:: What to produce ::
Begin at the line that has "This screenshot has height=663, width=858." and stop after the line that has "pos(356,319)". Write those lines again, swapping "Manage Organizations" for "Manage Teams" and leaving everything else unchanged.

Interface element rows:

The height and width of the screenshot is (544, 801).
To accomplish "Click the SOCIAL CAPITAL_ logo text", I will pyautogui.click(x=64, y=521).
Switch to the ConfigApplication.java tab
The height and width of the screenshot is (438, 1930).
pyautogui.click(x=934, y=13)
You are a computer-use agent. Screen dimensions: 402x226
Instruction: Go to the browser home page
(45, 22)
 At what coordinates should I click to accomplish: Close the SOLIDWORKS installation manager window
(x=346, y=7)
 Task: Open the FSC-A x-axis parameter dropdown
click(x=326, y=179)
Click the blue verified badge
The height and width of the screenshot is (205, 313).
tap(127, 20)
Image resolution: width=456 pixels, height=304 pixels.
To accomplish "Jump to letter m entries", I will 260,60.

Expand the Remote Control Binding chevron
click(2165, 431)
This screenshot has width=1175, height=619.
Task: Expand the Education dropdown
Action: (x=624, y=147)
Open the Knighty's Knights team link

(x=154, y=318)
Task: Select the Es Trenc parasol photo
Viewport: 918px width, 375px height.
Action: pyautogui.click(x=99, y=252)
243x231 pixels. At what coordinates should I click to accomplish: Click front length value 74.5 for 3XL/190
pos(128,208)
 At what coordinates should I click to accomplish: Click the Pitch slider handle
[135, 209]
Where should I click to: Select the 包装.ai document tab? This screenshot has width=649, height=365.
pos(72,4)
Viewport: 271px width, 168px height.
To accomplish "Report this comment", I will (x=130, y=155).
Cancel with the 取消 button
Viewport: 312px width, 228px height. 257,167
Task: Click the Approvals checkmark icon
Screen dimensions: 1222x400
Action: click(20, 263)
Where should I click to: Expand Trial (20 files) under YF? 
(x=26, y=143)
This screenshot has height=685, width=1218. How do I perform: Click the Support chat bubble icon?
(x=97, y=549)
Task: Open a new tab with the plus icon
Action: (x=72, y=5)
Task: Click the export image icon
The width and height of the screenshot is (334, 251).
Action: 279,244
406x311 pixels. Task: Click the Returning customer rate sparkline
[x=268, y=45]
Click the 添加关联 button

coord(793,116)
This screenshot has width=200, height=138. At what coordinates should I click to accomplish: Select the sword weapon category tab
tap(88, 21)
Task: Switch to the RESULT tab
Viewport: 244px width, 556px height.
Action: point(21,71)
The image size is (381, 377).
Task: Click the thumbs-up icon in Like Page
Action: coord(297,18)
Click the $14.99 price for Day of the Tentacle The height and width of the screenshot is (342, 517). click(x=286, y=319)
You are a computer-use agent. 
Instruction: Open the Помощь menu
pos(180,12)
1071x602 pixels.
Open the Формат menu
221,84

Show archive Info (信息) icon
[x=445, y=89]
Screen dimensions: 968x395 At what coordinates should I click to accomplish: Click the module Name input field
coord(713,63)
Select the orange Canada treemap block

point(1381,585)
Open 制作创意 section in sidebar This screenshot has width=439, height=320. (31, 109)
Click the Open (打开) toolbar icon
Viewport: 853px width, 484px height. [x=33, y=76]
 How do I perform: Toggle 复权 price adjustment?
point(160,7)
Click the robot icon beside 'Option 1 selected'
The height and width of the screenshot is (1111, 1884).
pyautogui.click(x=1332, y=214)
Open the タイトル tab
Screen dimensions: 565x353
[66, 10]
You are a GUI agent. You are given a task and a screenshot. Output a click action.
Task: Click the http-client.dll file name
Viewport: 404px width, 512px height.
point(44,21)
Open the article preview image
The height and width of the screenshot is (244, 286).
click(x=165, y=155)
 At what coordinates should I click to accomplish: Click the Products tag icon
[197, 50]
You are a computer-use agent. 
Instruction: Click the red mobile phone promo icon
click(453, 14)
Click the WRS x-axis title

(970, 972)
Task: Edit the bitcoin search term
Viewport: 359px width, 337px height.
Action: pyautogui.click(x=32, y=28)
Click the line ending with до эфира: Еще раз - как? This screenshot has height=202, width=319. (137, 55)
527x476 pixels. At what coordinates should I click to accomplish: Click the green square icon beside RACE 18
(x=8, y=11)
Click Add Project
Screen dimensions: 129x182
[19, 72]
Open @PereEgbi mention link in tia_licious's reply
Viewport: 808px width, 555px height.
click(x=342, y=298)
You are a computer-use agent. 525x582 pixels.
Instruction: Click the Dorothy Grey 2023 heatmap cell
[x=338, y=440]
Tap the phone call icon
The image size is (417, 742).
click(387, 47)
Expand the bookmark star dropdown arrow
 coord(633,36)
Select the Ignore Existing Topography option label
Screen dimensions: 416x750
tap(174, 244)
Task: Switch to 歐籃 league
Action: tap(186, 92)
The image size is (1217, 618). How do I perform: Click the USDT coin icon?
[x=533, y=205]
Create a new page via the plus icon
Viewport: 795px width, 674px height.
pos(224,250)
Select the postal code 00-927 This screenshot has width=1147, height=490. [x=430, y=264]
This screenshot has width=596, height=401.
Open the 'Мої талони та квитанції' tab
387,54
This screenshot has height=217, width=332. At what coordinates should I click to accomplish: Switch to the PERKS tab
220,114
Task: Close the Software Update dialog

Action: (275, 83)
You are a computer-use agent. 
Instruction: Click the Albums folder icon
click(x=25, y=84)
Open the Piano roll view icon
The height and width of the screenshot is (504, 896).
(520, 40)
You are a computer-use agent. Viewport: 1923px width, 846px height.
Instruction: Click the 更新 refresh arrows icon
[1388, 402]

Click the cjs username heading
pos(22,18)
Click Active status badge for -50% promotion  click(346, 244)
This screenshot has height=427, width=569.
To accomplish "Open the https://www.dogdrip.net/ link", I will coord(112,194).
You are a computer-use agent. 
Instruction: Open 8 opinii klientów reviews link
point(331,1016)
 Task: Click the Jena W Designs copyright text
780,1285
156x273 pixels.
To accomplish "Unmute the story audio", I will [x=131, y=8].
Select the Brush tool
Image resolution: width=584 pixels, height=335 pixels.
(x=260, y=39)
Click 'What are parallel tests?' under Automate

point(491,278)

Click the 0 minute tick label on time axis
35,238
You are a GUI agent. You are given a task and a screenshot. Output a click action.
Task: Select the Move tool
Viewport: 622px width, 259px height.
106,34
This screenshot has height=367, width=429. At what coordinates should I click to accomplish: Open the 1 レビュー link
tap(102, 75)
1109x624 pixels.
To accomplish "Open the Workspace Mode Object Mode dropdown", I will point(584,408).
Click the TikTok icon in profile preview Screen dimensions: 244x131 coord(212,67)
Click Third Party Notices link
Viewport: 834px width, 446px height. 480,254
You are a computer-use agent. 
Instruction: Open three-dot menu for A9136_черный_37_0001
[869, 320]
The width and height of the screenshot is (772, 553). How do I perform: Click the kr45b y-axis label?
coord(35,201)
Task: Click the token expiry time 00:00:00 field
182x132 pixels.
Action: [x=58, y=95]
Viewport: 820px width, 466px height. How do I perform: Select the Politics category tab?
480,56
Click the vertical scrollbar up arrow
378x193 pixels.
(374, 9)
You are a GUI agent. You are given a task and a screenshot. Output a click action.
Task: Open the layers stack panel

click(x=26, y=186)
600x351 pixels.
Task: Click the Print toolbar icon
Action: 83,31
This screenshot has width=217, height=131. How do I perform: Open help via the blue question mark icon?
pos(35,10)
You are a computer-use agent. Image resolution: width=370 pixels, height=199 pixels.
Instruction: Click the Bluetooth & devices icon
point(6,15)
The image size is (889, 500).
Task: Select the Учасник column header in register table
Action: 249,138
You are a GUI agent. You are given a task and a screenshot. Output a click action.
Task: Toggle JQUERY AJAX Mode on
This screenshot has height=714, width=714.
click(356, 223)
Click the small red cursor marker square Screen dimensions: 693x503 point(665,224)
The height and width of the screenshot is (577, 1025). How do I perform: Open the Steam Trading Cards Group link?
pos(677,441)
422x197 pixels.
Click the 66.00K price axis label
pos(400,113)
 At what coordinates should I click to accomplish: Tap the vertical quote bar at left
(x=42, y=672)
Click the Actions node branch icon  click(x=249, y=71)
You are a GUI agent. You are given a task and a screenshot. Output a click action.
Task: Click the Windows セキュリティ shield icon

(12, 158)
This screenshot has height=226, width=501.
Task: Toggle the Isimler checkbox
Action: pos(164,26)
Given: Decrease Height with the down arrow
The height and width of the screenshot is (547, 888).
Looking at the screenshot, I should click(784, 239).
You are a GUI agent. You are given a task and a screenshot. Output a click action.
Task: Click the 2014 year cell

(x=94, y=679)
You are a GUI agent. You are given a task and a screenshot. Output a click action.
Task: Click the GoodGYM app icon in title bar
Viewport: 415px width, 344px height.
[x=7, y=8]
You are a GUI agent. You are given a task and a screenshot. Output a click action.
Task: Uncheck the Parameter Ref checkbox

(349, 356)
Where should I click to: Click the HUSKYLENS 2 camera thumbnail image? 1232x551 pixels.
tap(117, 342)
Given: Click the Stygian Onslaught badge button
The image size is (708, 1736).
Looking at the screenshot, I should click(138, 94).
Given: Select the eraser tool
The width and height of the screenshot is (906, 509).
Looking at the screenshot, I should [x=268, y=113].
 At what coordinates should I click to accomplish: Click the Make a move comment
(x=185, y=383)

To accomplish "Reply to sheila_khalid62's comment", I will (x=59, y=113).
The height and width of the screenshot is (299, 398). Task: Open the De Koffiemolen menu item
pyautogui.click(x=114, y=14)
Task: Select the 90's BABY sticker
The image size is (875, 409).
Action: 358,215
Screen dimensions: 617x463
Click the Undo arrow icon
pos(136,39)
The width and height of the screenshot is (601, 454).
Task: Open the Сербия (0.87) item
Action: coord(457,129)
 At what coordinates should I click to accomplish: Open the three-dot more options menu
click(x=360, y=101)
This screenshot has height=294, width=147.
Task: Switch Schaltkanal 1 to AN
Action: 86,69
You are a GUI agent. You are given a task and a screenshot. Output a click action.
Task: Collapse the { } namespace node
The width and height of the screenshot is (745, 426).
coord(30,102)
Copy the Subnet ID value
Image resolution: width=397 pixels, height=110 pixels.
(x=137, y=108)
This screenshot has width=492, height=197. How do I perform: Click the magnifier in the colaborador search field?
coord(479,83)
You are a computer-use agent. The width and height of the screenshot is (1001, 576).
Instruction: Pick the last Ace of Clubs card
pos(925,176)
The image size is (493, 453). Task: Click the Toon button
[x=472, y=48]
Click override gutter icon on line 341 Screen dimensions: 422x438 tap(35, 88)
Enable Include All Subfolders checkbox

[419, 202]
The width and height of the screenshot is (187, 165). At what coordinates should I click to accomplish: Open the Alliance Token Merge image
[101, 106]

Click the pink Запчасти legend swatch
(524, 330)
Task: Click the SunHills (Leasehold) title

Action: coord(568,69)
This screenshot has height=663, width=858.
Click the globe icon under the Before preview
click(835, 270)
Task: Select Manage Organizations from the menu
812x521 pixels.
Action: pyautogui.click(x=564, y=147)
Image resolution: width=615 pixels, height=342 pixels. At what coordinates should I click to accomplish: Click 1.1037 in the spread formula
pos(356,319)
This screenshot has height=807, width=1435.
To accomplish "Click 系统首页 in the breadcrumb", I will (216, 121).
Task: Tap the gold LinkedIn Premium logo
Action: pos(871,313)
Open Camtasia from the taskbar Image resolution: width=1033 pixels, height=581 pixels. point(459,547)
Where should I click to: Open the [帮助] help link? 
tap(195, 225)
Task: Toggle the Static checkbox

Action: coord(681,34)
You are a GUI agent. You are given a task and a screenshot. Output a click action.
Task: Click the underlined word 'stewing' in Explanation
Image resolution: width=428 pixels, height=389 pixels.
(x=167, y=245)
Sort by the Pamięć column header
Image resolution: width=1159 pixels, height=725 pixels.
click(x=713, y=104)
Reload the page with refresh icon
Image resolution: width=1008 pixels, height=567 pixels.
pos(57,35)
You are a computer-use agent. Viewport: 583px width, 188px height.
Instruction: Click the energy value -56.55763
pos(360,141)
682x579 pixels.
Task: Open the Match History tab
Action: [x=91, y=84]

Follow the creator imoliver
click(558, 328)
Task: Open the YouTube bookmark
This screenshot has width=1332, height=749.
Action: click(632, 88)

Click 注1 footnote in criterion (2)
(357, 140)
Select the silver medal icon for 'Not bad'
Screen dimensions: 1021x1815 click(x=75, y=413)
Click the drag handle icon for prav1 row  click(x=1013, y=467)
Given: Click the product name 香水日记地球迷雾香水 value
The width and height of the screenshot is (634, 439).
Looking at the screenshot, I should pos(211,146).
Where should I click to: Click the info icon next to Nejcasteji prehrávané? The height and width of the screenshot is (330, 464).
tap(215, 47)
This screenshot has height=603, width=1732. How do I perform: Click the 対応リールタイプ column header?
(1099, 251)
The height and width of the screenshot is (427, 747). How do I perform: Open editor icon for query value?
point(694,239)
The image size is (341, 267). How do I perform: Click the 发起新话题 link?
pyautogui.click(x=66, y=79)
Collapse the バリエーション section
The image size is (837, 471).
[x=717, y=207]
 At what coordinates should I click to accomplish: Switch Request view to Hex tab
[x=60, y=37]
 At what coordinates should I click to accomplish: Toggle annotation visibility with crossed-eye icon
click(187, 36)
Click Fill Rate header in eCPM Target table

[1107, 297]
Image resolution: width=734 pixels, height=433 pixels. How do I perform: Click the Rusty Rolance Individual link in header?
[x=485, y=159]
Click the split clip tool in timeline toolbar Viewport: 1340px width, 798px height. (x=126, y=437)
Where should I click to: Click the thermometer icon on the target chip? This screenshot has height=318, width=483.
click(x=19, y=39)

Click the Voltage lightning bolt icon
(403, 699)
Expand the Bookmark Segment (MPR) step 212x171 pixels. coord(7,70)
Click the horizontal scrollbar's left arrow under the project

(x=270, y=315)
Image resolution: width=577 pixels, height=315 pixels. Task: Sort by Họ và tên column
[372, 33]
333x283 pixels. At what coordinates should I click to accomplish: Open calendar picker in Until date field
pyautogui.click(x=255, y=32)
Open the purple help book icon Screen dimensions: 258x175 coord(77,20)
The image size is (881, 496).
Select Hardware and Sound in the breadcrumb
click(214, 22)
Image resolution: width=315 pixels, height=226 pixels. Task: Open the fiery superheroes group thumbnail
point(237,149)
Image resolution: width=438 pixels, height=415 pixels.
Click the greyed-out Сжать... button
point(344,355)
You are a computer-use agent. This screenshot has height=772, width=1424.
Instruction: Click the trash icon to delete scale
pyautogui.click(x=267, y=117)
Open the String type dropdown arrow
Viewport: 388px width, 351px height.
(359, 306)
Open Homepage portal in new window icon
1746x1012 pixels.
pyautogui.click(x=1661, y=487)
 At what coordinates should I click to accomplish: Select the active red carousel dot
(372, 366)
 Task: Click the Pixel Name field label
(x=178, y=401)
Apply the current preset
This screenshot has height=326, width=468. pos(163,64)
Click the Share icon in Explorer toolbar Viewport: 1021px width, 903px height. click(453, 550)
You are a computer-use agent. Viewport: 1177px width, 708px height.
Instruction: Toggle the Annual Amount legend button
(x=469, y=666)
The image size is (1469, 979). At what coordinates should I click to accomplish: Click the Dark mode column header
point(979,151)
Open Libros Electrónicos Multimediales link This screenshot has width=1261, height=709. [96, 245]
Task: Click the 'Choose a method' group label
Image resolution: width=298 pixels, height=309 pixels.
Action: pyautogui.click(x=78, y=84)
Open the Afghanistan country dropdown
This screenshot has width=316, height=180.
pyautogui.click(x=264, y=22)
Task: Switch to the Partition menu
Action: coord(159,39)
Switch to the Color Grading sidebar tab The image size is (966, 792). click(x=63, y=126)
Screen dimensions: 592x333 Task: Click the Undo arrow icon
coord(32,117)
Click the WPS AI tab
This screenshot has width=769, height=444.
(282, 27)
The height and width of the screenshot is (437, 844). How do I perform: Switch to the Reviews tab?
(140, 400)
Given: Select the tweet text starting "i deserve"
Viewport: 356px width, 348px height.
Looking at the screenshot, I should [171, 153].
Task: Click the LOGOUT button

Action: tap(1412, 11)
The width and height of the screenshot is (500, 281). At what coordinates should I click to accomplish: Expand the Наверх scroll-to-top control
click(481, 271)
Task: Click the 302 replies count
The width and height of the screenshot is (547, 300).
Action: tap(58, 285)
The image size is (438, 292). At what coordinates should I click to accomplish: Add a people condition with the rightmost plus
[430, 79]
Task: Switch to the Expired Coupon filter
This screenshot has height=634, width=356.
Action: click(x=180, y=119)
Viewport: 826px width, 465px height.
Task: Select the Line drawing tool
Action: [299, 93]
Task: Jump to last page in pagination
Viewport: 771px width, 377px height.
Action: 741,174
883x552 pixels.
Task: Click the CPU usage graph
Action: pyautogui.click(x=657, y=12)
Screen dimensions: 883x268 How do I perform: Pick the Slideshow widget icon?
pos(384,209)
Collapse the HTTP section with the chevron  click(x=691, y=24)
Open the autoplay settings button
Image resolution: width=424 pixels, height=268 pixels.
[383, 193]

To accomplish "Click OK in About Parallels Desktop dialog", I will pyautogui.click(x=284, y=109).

:: Problem solution ::
This screenshot has height=663, width=858.
Click the globe icon under the Before preview
click(835, 270)
Task: Select Manage Teams from the menu
812x521 pixels.
Action: pyautogui.click(x=564, y=147)
Image resolution: width=615 pixels, height=342 pixels. At what coordinates should I click to accomplish: Click 1.1037 in the spread formula
pos(356,319)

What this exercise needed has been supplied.